There is one basic diagnostic process which is not as sexy as glittering new tech. It doesn’t excite our healthcare commentators. It will not invest our clinical leadership with shiny accolades that add kudos to reputation. It will not be covered by the media because it’s a waste product that no one really likes to talk about. Yet this waste product carries as much, if not more diagnostic clues to our health as its counterpart, blood. We need to talk about urine.

“If you don’t make the effort to collect the urine specimen properly, all the clever stuff you do later is pretty pointless. It’s a case of rubbish in, rubbish out,” says a Senior Microbiologist at Barts’ Heath NHS Trust. “The need for change is likely to be politically driven, rather than scientifically.”  The science is evident, the political will is not.

The lack of any protocol for urine collection is causing persistent, widespread and expensive diagnostic failure that starts in the GP surgery. For unreliable frontline diagnoses lead to critical conditions, hospital admissions, and expensive, complex treatment, not to mention the millions of patients who continue to suffer. This is not the fault of our hardworking and overstretched GPs and frontline nursing staff.  It is our healthcare leaders who persistently overlook the need to make urine analysis and treatment right-first-time.
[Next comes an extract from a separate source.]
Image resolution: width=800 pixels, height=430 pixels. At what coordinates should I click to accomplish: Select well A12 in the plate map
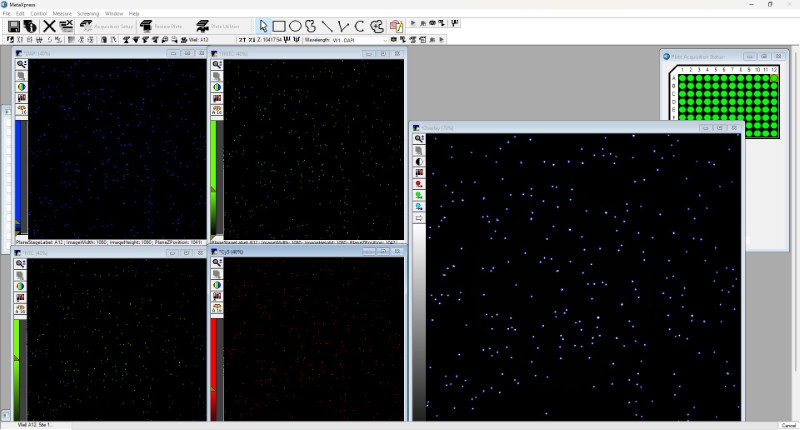click(x=772, y=77)
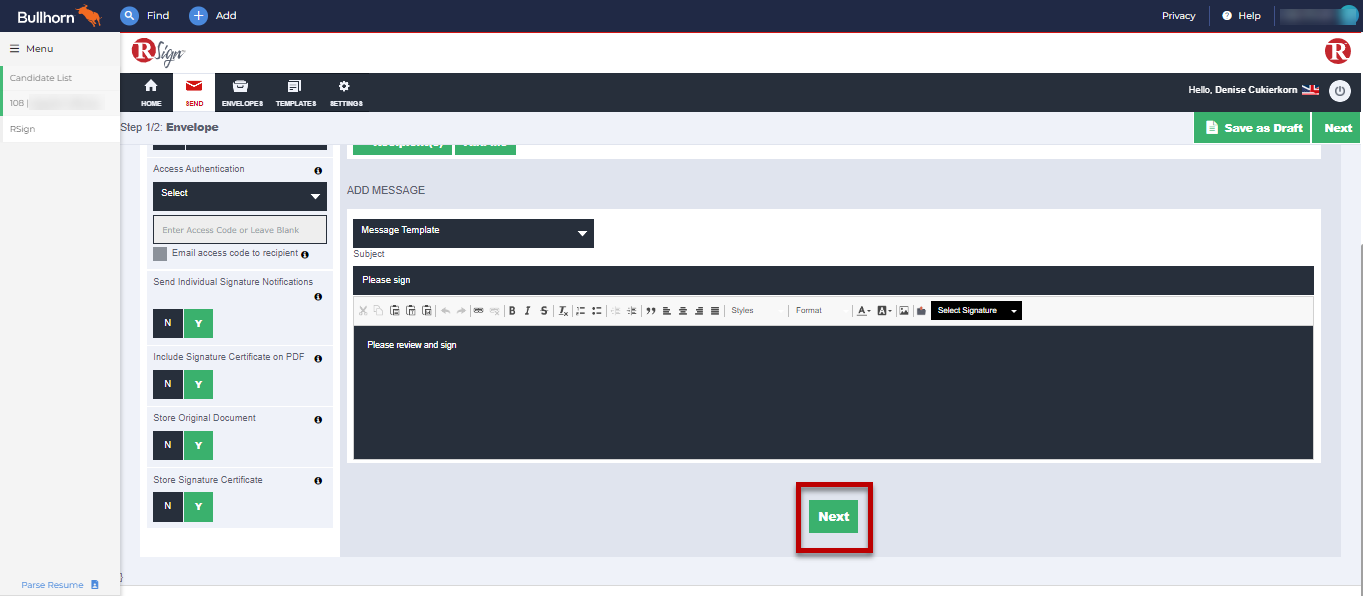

Take urinary tract infection (UTI), a condition largely suffered by women. The last relevant data to come out of the NHS Unplanned Admissions Committee cites untreated UTI as the cause of 184,000 unplanned hospital admissions that cost the NHS £434m to treat (2013/14). This is hardly surprising when we know that 20-30% of initial antibiotic prescribing for UTI fails (Chronic Urinary Tract Infection Campaign CUTIC).
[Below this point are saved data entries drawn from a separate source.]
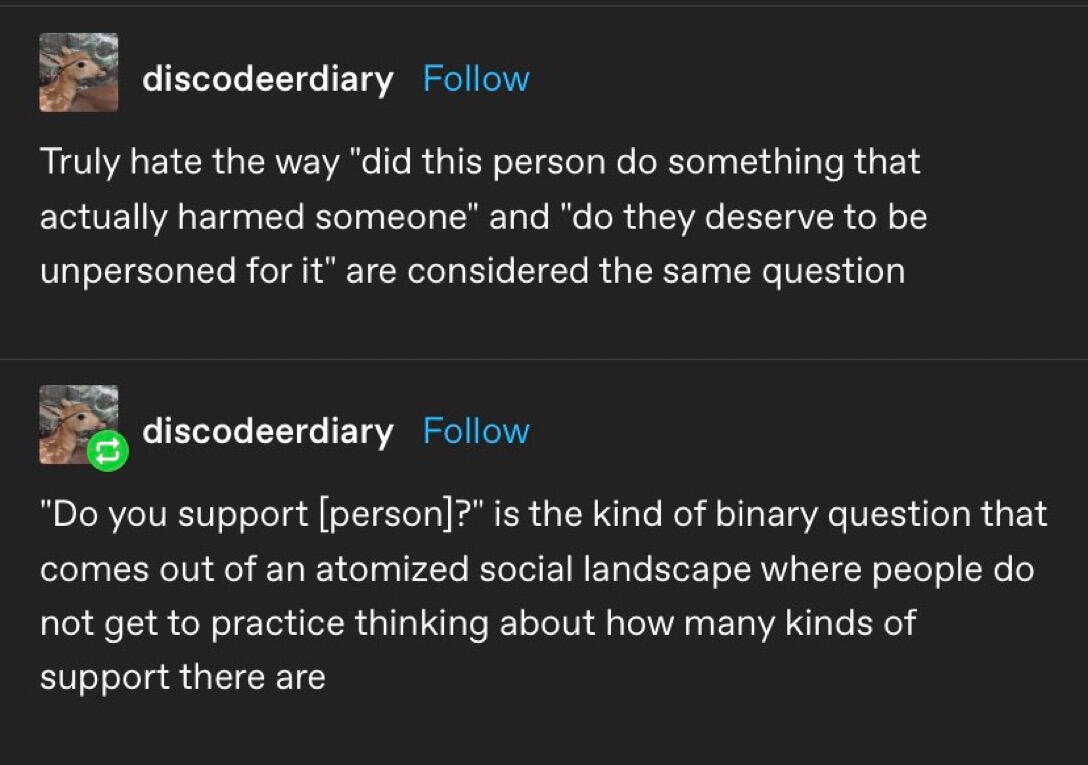Image resolution: width=1088 pixels, height=765 pixels.
Task: Open the deer avatar on the reblogged post
Action: pos(78,425)
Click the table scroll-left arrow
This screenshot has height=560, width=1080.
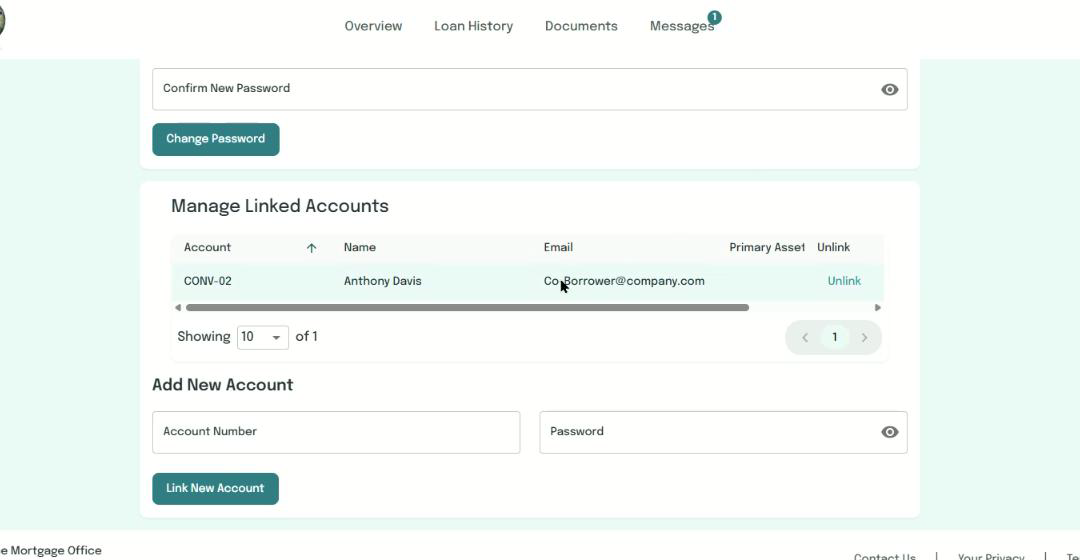point(178,308)
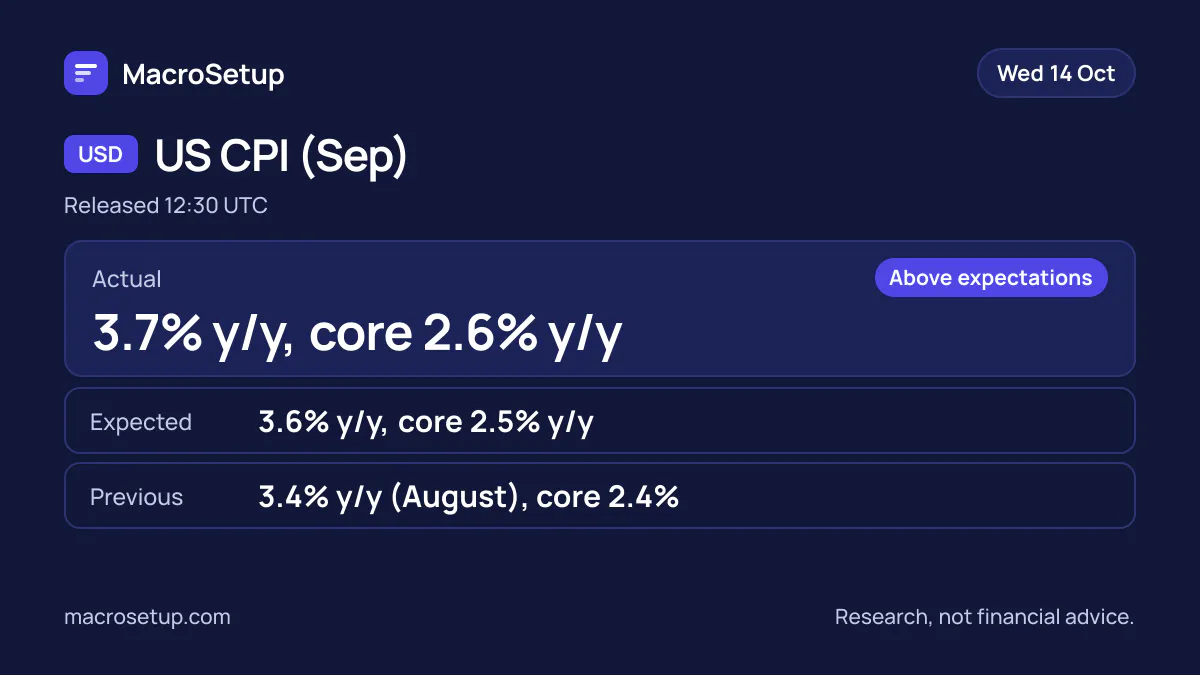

The majority of these annual 15m diagnostic failures will relate to women, who with UTI, suffer the most pain, most time off work and loss of income, whilst being prescribed the highest rate of broad-spectrum antibiotics, putting us firmly in the front line of antibiotic immunity. The need for a robust protocol around urine analysis has become critical. Data from CUTIC tells us that:

  • 1.4m women suffer from chronic bladder pain and urinary dysfunction
  • 1 in 3 women will have a UTI by the age of 24
  • 50% of dipstick tests don’t detect infection
  • 70% of infections risk recurrence within a year
  • 47% of Gram-negative blood infections have a urinary source and can lead to potentially fatal sepsis

NHS Improvement advises that 50% of the global rise in Antimicrobial Resistance (AMR) has a urinary cause; yet our health service still routinely relies on unreliable dipstick tests to indicate infection, leading to broad spectrum antibiotics remaining the first prescribing port of call; for the pregnant woman this is highly undesirable as it can extend life-long risk of antibiotic immunity to the unborn child.
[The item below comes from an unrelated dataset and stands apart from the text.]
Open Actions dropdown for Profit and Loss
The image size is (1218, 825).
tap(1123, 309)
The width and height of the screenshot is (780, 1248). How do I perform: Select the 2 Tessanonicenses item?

Overuse of antibiotics is directly linked to the lack of a protocol for urine collection, transportation and analysis. National contamination rates are as high as 70% in some areas of the country, a postcode lottery situation that fails patients, microbiologists and the clinicians whose job it is to make people better. Non-invasive and cheap to collect, urine can help diagnose myriad conditions that cost the NHS billions of pounds. They include:

  • Kidney stones, infection and disease
  • Bladder cancer
  • Diabetes mellitus
  • Hypertension
  • Liver disease
  • Pre-eclampsia and other potentially serious pregnancy related conditions

Matt Hancock, Secretary of State for Health and Professor Tim Briggs, founding father of the Department of Health’s NHS Getting It Right First Time programme (GIRFT) both cite the need to eliminate variation in national diagnosis and treatment. We must challenge them to make the changes necessary to this most basic diagnostic process, to save lives, save money and create a solid foundation upon which the evolution of diagnostic medicine can flourish.

Right now, the best digital diagnostic technology in the world that relies on urine, won’t work. If the basics are right, the rest can follow. If they are not, then Mr Hancock and Professor Briggs … keep on flushing.